There are hopeful signs of economic improvement in 2010, but industry players expect that many of the same challenges hospitals faced last year will remain relevant in 2009.

“As access to care is increased in 2010, all of our hospitals are focused on managing with a much tighter revenue stream and providing care to a larger number of patients,” said Susan DeVore, president of the Premier healthcare alliance.

Healthcare reform legislation will almost certainly boost patient totals at hospitals via the expansion of Medicaid and Medicare eligibility, DeVore said, although hospitals may see the biggest increases in the years following 2010.

John Bardis, CEO of MedAssets, thinks that 2010 is the year when the “haves” and “have nots” in the hospital industry will be determined. He says “adverse payer mix” will be the determining factor in the fall of a hospital into the “have not” category.

“Where cost infrastructures are dependent upon a rising population of Medicare and Medicaid patients, we’ll see substantial financial challenges,” Bardis said. “When you look at the rapidly aging populations in areas along the east coast, you can predict that those hospitals will be under increasing pressure.”

Hospital leaders recognize that they must get increasingly aggressive in the cost management realm, exercising discipline in supply chain purchasing and pricing, for instance.

Warner Thomas, chief operating officer at Ochsner Health System in New Orleans, says that cost pressures in 2010 could prompt more hospitals to deliver care more efficiently than they have in the past.

“There are a lot of opportunities for work redesign using Lean and process engineering strategies,” Thomas said. “There is a lot more we can do upfront, such as in pre-registration, to engage patients and improve cost structure. We can learn a lot from the airline industry and even from retail in regard to customer service.”

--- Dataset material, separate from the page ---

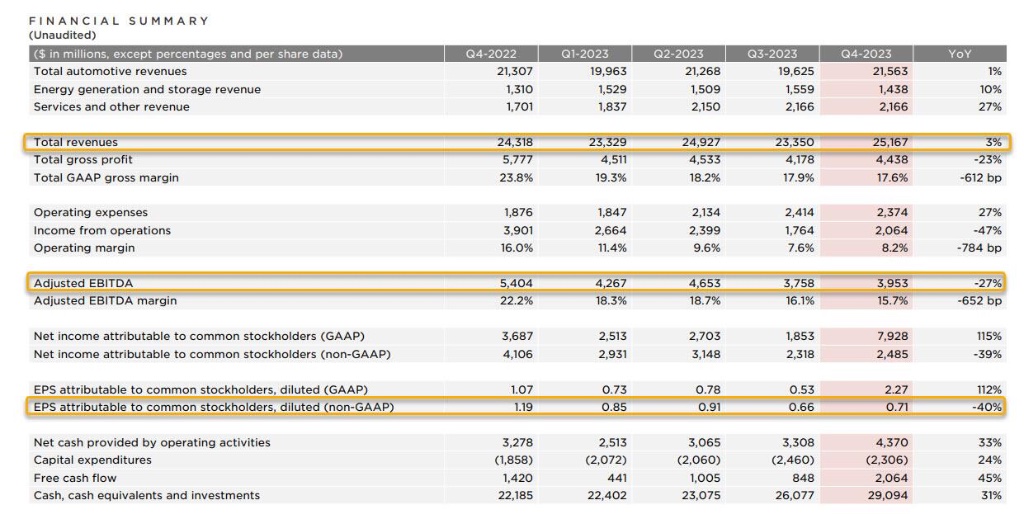Select the -612 bp gross margin change
The image size is (1024, 514).
pyautogui.click(x=981, y=177)
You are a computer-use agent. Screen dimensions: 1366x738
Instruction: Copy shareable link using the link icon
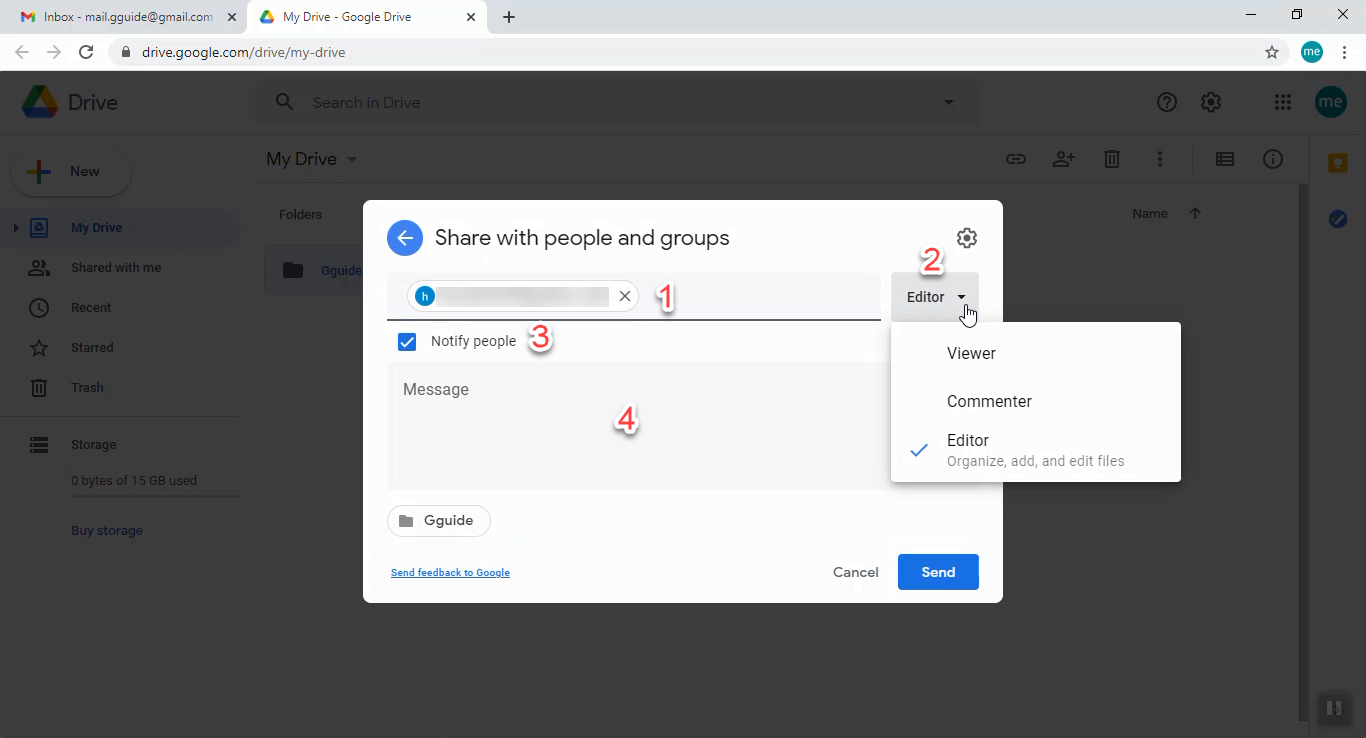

DeVore agreed that limiting cost of care and improving patient satisfaction will be critical to a hospital’s financial success in 2010. She also says hospitals must prepare for an industry-wide move toward value-based purchasing.

“Value-based purchasing is the model of the future,” she said. “Hospitals need to recognize that 3 to 4 percent of their revenues may be tied to quality. They need to prepare for that transition in 2010 or their revenue streams will be at risk.”

Forward-thinking hospitals and health systems are assuming financial “worst case scenarios” in 2010, says Garrett Ogden, practice leader at GE Healthcare Performance Solutions. Preparing for the worst means controlling your own financial destiny, he said.

“Hospitals need to build their business plan around the uncertainty that exists,” Ogden said. “We know that reimbursement rates are not going to rise, and that reimbursements will be tied to quality measures. Prepare for that by investing in patient safety and use performance tools as a means to reduce waste. Hospitals need to be ready to handle more capacity and to get more out of their existing capacity. More than anything else, you need to figure it out before the mandates come.”